Jules Bourgeois (31 May 1847, Sainte-Marie-aux-Mines – 18 July 1911) was a French entomologist who specialised in Coleoptera. The French Academy of Sciences awarded him the Prix Thore for 1908 in recognition of his work on Chrysomela.

Jules Bourgeois was initially associated with his father and brother in Rouen, as the Paris representative of the family weaving business (1881-1889) and later worked at the spinning mills of H. Schwartz in Sainte Marie-aux-Mines from 1893. He used his leisure time to follow his true vocation, that of a naturalist. Bourgeois studied coleoptera then included in the then group Malacodermata, now unranked (Elateroidea (in part), Lymexyloidea, Cleroidea, Tenebrionoidea). He described several hundreds of new species in many scientific publications especially in the Bulletin and Annales of the Société entomologique de France of which he was a very active member. Bourgeois contributed to Alsatian entomology with his catalogue of the beetles of "la chaîne des Vosges" and surrounding regions published in part in 1898 in the Bulletin de la Société d’histoire naturelle de Colmar. This included information on 3000 species from numerous localities. The author thus showed the great richness of the entomological fauna of the Alsace, the richest of France, after the Provence and Côte d'Azur. With the death of Jules, the work, of 800 pages, was completed by Paul Scherdlin, conservator of the Musée zoologique de l'ULP et de la ville de Strasbourg, Strasbourg. In 1885, Jules Bourgeois had a rich collection of more than 15,000 species of Palearctic Coleoptera without counting the exotic species. Because of the annexation of Alsace in 1870, this collection, like many others, was transferred to Paris. Jules' brother Lt. Colonel Robert Bourgeois headed the Mission Géodésique de l ́Equateur (1901–1906) to Ecuador and was sent the beetles that were collected.

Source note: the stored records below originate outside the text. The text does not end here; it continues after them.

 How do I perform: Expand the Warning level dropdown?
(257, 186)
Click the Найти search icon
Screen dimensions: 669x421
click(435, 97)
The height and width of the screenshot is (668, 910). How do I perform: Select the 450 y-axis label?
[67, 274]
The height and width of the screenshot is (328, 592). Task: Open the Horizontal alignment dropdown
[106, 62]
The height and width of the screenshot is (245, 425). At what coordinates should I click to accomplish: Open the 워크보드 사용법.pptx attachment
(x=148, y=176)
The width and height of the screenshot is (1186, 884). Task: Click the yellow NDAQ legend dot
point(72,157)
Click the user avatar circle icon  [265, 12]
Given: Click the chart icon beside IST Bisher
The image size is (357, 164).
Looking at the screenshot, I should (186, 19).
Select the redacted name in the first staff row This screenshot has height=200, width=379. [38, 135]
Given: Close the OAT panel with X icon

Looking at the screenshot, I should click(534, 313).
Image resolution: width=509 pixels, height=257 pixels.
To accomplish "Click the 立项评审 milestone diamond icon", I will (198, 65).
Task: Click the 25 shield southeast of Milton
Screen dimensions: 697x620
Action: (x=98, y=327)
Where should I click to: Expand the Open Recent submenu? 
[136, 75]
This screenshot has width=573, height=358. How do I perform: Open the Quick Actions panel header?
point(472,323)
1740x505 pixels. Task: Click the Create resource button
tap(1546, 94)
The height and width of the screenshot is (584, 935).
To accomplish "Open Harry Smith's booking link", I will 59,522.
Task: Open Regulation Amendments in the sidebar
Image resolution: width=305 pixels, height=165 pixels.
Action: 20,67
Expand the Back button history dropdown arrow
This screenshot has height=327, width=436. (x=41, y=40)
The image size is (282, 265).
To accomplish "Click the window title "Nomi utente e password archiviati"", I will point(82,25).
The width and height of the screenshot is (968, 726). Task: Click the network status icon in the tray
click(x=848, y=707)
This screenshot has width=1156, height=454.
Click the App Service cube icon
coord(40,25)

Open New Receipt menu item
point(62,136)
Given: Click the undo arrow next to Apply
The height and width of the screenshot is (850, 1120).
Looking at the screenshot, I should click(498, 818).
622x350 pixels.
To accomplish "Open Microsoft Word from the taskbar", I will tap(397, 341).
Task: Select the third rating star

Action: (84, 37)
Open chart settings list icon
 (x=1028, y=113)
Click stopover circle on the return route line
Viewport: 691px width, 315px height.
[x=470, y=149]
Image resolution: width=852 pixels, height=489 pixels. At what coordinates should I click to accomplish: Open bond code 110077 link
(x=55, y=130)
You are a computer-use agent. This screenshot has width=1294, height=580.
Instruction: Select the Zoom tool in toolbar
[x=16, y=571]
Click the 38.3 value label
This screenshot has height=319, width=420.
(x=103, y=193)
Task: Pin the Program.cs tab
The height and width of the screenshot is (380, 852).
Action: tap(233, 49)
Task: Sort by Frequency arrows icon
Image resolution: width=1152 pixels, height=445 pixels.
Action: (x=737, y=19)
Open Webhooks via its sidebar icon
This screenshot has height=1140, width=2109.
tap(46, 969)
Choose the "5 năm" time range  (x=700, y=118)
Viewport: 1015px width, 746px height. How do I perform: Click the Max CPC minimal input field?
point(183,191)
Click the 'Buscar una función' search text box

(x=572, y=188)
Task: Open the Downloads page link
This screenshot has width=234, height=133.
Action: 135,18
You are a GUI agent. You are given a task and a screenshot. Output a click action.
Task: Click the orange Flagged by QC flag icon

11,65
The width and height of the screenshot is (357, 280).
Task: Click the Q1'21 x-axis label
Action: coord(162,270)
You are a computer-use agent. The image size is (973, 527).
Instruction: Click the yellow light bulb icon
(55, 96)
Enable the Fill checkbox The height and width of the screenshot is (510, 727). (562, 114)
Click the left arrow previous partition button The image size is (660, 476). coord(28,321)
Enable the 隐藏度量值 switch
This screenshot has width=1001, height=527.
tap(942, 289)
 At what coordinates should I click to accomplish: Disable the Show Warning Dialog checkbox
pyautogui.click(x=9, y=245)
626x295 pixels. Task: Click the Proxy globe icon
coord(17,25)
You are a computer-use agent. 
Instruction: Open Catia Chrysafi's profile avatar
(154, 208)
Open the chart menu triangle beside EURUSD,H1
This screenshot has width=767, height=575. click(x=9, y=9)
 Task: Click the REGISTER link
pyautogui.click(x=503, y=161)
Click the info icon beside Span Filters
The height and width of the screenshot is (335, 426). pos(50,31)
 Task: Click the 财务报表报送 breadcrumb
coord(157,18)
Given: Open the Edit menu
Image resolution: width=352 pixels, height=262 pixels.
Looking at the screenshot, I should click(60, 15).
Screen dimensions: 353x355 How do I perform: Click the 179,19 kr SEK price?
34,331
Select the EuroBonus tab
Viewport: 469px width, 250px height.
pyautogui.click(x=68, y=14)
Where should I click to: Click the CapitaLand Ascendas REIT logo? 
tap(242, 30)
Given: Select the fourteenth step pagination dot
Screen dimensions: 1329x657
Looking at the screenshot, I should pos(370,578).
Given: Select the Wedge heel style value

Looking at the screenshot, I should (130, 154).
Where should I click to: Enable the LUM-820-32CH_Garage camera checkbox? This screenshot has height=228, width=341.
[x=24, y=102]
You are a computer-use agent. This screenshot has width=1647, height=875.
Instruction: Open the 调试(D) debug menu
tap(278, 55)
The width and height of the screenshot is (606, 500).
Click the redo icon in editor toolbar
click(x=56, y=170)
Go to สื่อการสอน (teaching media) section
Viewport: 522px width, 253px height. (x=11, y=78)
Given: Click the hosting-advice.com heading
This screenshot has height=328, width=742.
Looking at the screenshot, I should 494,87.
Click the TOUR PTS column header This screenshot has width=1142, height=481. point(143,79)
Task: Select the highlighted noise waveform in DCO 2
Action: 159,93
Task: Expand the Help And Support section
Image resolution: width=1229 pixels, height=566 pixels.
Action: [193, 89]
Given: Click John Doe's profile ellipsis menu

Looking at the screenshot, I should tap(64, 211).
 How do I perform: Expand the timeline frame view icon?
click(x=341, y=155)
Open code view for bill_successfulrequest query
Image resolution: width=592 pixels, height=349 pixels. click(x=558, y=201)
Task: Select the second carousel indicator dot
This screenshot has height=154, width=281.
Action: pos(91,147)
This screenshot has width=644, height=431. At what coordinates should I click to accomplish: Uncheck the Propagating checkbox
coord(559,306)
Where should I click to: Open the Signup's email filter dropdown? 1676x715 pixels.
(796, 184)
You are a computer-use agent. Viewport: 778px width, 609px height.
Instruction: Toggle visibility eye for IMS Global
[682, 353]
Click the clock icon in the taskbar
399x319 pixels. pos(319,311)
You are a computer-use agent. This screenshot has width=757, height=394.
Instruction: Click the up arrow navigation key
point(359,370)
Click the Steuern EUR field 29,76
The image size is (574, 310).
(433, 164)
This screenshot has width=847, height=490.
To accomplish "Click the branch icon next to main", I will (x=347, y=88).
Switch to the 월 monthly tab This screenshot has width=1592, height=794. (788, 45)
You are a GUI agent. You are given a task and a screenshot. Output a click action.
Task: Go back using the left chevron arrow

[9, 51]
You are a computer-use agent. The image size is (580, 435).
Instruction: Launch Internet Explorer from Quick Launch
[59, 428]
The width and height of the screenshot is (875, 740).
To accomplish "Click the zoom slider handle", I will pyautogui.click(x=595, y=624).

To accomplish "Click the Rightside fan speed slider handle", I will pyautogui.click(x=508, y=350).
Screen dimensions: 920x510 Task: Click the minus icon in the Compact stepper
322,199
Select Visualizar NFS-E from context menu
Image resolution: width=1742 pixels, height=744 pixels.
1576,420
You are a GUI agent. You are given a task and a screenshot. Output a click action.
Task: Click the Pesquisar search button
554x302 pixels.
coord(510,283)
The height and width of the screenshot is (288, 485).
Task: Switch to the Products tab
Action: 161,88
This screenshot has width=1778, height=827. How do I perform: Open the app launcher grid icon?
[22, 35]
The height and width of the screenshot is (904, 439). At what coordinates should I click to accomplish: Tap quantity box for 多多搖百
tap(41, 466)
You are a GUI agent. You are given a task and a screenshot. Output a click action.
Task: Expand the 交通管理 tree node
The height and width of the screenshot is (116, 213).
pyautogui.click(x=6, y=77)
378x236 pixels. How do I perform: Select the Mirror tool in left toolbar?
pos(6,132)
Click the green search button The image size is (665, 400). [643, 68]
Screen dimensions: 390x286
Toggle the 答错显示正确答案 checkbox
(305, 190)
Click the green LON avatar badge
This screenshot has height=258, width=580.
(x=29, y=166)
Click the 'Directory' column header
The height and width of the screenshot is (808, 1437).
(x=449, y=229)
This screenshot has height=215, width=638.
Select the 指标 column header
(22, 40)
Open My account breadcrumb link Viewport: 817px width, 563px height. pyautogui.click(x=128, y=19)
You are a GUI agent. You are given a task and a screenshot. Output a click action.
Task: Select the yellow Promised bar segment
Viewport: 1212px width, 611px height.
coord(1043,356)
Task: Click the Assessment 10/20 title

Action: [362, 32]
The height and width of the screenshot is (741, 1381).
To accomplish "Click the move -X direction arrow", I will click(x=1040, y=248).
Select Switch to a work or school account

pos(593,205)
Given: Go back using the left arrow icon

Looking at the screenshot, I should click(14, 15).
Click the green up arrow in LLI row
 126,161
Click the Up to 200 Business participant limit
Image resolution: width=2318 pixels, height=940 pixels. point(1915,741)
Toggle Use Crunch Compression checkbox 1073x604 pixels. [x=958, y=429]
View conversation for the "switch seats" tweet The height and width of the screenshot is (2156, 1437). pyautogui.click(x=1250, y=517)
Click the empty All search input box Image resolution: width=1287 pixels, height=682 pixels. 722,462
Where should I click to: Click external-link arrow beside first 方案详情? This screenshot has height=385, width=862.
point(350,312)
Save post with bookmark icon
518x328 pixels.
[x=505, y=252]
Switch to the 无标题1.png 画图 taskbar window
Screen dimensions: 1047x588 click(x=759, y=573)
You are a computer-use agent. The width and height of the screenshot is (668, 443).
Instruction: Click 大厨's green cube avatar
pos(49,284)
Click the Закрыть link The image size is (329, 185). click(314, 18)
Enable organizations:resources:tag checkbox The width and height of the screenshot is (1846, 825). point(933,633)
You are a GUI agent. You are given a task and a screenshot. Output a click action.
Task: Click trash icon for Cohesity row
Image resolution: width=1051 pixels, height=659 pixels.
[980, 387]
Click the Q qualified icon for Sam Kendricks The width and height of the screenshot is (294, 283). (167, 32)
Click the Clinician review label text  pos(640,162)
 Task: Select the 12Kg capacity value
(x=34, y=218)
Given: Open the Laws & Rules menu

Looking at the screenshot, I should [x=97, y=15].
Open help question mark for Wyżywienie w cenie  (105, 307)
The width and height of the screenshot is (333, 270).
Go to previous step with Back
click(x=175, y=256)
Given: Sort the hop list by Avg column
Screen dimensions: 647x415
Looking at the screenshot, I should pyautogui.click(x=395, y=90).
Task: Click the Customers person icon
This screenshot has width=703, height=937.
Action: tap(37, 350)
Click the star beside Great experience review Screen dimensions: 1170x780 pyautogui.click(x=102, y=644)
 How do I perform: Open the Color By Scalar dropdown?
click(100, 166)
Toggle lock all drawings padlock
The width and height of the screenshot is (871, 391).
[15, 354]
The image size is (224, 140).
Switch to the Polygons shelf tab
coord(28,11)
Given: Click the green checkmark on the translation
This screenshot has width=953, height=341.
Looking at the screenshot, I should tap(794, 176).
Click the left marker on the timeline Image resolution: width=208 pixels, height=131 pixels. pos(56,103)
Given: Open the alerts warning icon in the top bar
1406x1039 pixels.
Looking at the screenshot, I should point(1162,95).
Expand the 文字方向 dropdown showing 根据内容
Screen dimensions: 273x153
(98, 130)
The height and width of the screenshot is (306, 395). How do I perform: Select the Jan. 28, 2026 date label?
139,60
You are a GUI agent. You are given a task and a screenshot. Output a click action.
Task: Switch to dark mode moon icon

It is currently in the Muséum national d'histoire naturelle. Jules Bourgeois was a member of the Société naturelle de Colmar, chair of the Société entomologique de France in 1883, and prize winner of the Dollfus price in 1894 allotted by the same society. His ore and mineral collection of the Rouen valley is one of the treasures of the museum of natural history in Paris. In parallel, he was devoted to local history and collaborated actively in the journal La Revue d’Alsace.